This is an ABI change, as procedures with character arguments take
hidden arguments with the character length.
I also changed the _size member in vtables from int to size_t, as
there were some cases where character lengths and sizes were
apparently mixed up and caused regressions otherwise. Although I
haven't tested, this might enable very large derived types as well.
Also, as there are some places in the frontend were negative character
lengths are used as special flag values, in the frontend the character
length is handled as a signed variable of the same size as a size_t,
although in the runtime library it really is size_t.

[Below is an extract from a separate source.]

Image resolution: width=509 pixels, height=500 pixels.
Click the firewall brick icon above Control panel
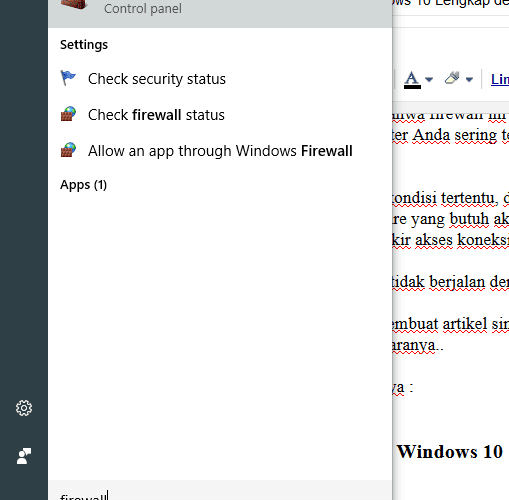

I haven't changed the character length variables for the co-array
intrinsics, as this is something that may need to be synchronized with
OpenCoarrays.
This is v5 of the patch. v4 was applied but caused breakage on big
endian targets. These have been fixed and tested, thanks to access to
the GCC compile farm.
Overview of v4 of the patch: v3 was applied but had to reverted due to
breaking bootstrap. The fix is in resolve.c:resolve_charlen, where
it's necessary to check that an expression is constant before using
mpz_sgn.
Overview of v3 of the patch: All the issues pointed out by FX's review
of v2 have been fixed. In particular, there are now new functions
gfc_mpz_get_hwi and gfc_mpz_set_hwi, similar to the GMP functions
mpz_get_si and mpz_set_si, except that they get/set a HOST_WIDE_INT
instead of a long value. Similarly, gfc_get_int_expr now takes a
HOST_WIDE_INT instead of a long, gfc_extract_long is replaced by
gfc_extract_hwi. Also, the preliminary work to handle
gfc_charlen_type_node being unsigned has been removed.
Regtested on x86_64-pc-linux-gnu, i686-pc-linux-gnu and
powerpc64-unknown-linux-gnu. Also regtested all three targets by
modifying gfortran-dg.exp to also test with "-g -flto", no new
failures observed.
frontend:
2018-01-05 Janne Blomqvist <jb@gcc.gnu.org>
PR fortran/78534
PR fortran/66310
* array.c (got_charlen): Use gfc_charlen_int_kind.
* class.c (gfc_find_derived_vtab): Use gfc_size_kind instead of
hardcoded kind.
(find_intrinsic_vtab): Likewise.
* decl.c (match_char_length): Use gfc_charlen_int_kind.
(add_init_expr_to_sym): Use gfc_charlen_t and gfc_charlen_int_kind.
(gfc_match_implicit): Use gfc_charlen_int_kind.
* dump-parse-tree.c (show_char_const): Use gfc_charlen_t and size_t.
(show_expr): Use HOST_WIDE_INT_PRINT_DEC.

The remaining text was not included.